The Library Services Act (LSA) was passed by the U.S. Congress in 1956. Its purpose was to promote the development of public libraries in rural areas through federal funding. It was passed by the 84th United States Congress as the H.R. 2840 bill, which the 34th President of the United States Dwight D. Eisenhower signed into law on June 19, 1956. Julia Wright Merrill, Secretary of the Public Library Extension Committee of the American Library Association, was instrumental in the legislative process.  

To receive funding, states needed to submit a plan to the Commissioner of Education that demonstrated how the funds would be used, whether for library personnel, books, or equipment. Thus, making state and local governments prioritize the improvement of their libraries while also establishing their own initiatives and objectives. Since federal government was not favorably looked upon at the time, the law stated multiple times the state’s authority regarding any decisions toward the library’s goals, management, or collection.

However, up until 1961, Indiana was the only state that did not accept federal funds. Governor Harold Handley believed that by accepting the funds, “Hoosiers would be brainwashed with books handpicked by the Washington bureaucrats.” U.S. Representative John Brademas of Indiana vehemently disagreed. It was reported that Gov. Handley rejected approximately $700,000 to improve the library services.

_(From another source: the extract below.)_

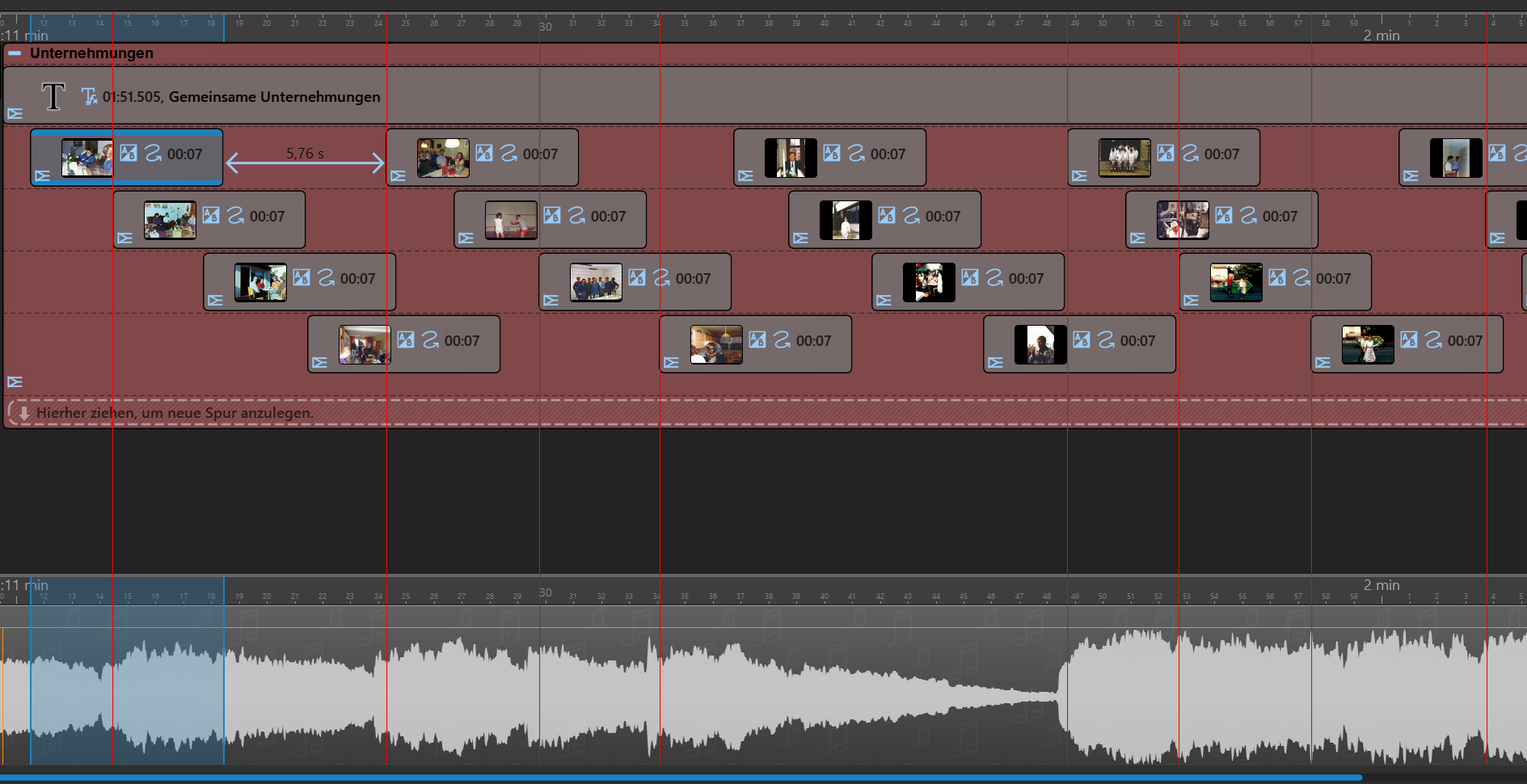Click transition icon on white-dress woman clip

[x=887, y=215]
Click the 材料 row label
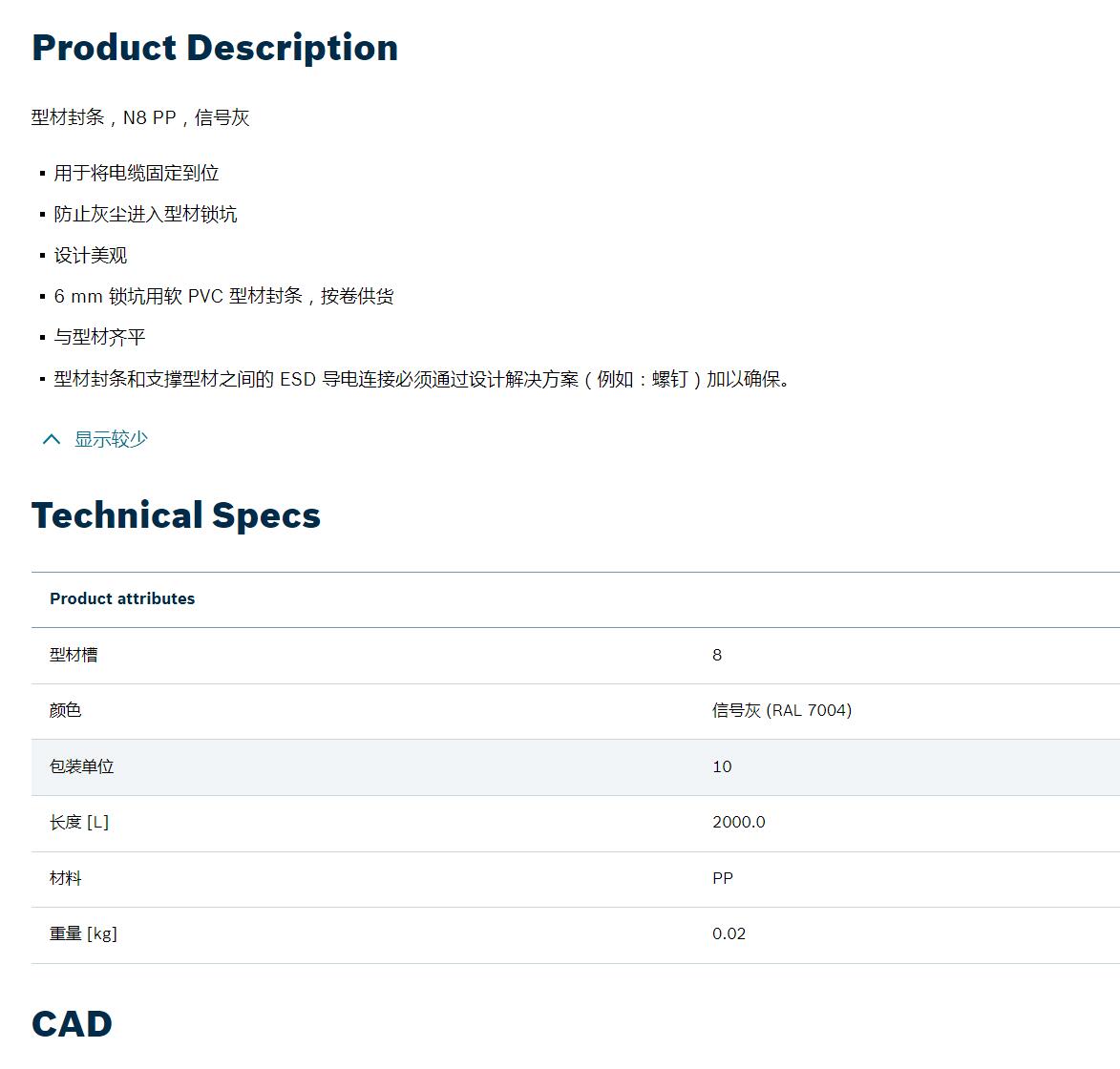 coord(66,878)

Overall, the LSA had a major positive impact on libraries throughout the rest of the country. An additional 5 million books and other informational and educational materials were secured for rural communities. Many libraries noted a 40% or more increase in book circulation as well, along with a 32% increase in interlibrary loans.

Other accomplishments included 288 bookmobiles for rural communities and 800 new library staff members. Multitype and public library systems were established due to the LSA as well. When the Library Services and Construction Act became effective in 1964, the formation of regional and statewide library networks continued to grow.

The LSA was set to expire in 1961, but plans were already in motion to prolong the act. On May 26, 1960, the Senate passed a five-year extension without a single opposing vote.

Only a few years later, the Library Services and Construction Act would be introduced replacing the Library Services Act.